Wednesday, May 20

one questions 'how to leap' and 'why' but never 'from where to what?'

a thought came to me today, while, as most do, i was amidst a task mundane. the simplicity of my work gave it ample spare space in which it settled, and still nests in my cerebellum; which am i, entirely faithless or utterly gullible?

one cannot have it both ways, after all, but i seem to vacillate on a scale in every given situation.

i would like to think i am not taken in like a fool, that i am of strong and skeptic mind, and that i follow logic and practicality to their conclusions before making mine.

i know that is not the case.

when someone lays down a statement as fact, i take it automatically at face value unless some instinct insists i disbelieve - what proves to be - the illusion. i latch on to the paranormal and supernatural with excitement and awe. i obey the heartstrings of my hopes and paranoia, churning my own insides at their whims.

it is this struggle to find poised balance on that scale which leads me to write this out. i have no answers for myself, only more concerns.

i abase myself before a God, but alternate complacent assurance with prideful hesitancy. the best argument i have heard for the Universe as nothing but a meshup of physical systems was something said about finding it a relief to assume life is not simply a test, and my response is only that one can learn a system's rules, and perhaps strategize to one's favor a handful of times, but one can manipulate a personality much easier, and with more regular results - especially when that personality provides one with tests by which to cheat.
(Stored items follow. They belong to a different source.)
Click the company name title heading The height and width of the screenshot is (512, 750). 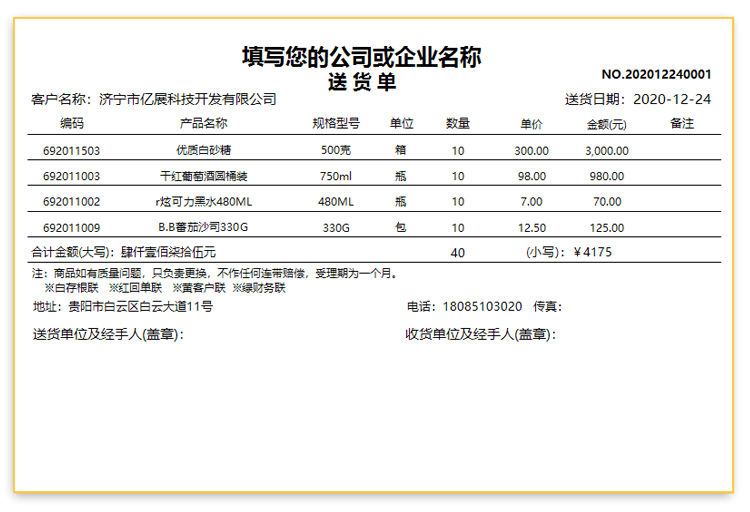coord(362,57)
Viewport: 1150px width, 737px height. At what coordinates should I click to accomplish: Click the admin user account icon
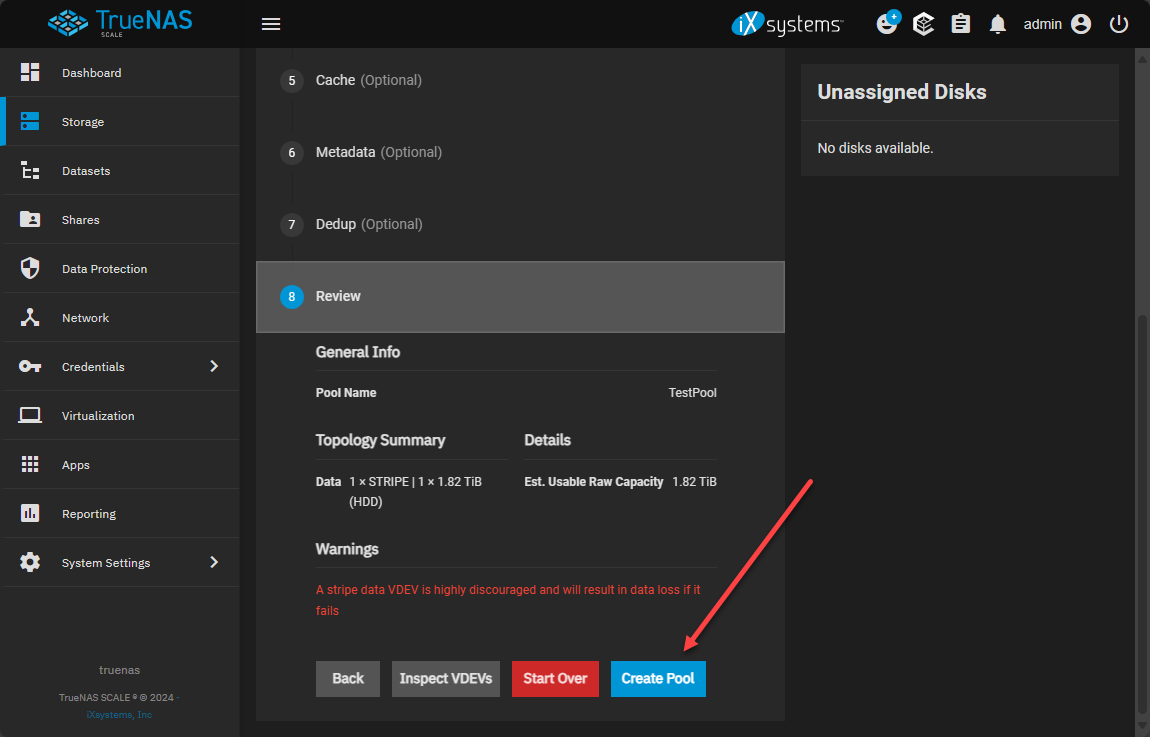click(x=1080, y=24)
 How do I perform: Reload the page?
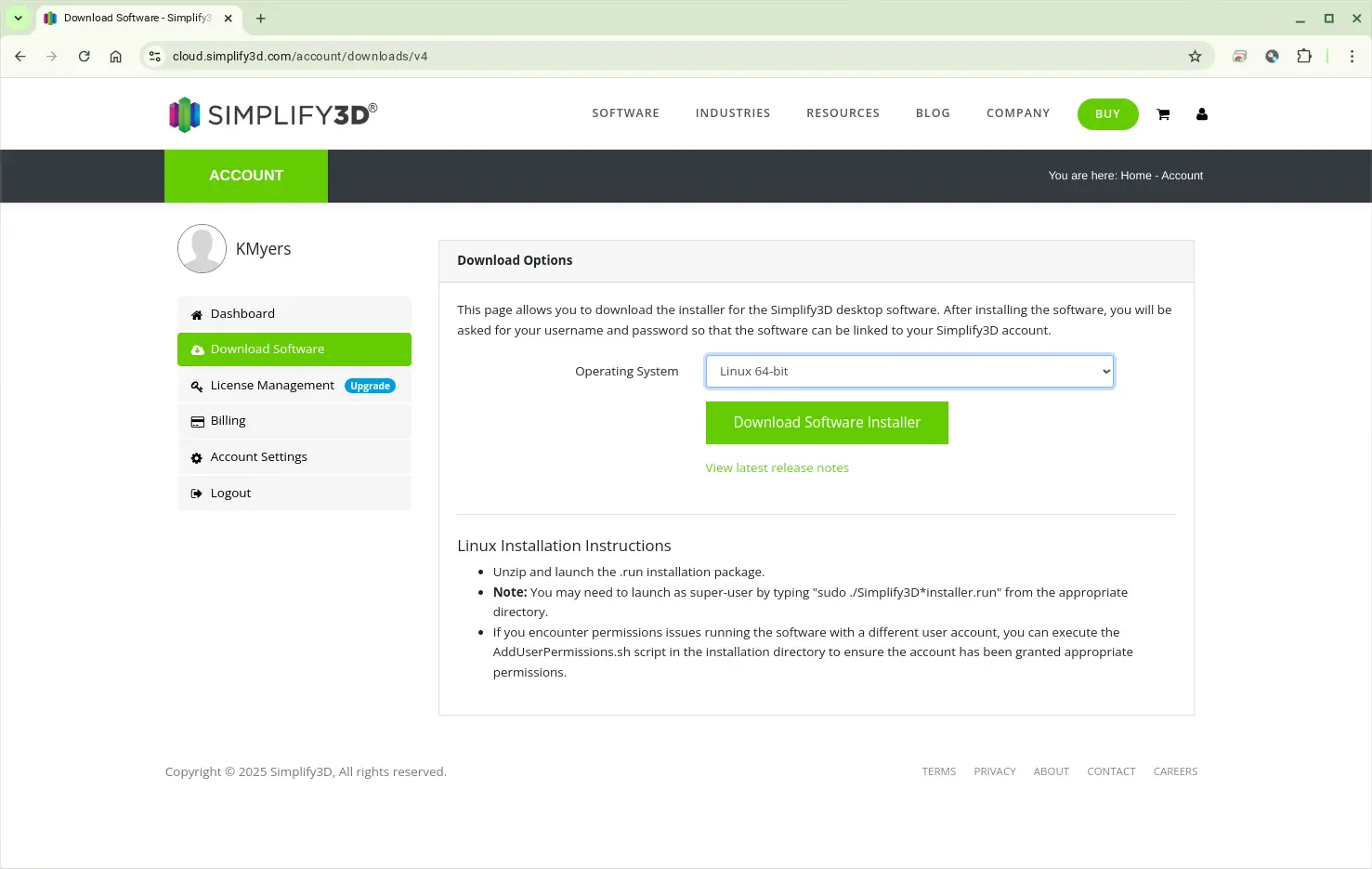click(x=84, y=57)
even my faith in myself is skewed and circumstantial. is this a matter of pride? do i let my assumption that i can outwit, outcharm, or outsass my way around all obstacles overtake my ideas about what i believe in? should i do so more often, or less so? just how much should pride/faith inmyself should be a part of my worldview, and how much should i sacrifice to my God? or, if one takes the Atheistic standpoint, how much of my intention should i sacrifice for the (good)will of other people?

Monday, May 4

Once confined to fantasy and science fiction, time travel is now simply an engineering problem. ~ MICHIO KAKU, Wired Magazine, Aug. 2003

lazy entry today. though i find myself boastful i have remembered to update at all. such low standards!

If we could travel into the past, it's mind-boggling what would be possible. For one thing, history would become an experimental science, which it certainly isn't today. The possible insights into our own past and nature and origins would be dazzling. For another, we would be facing the deep paradoxes of interfering with the scheme of causality that has led to our own time and ourselves. I have no idea whether it's possible, but it's certainly worth exploring.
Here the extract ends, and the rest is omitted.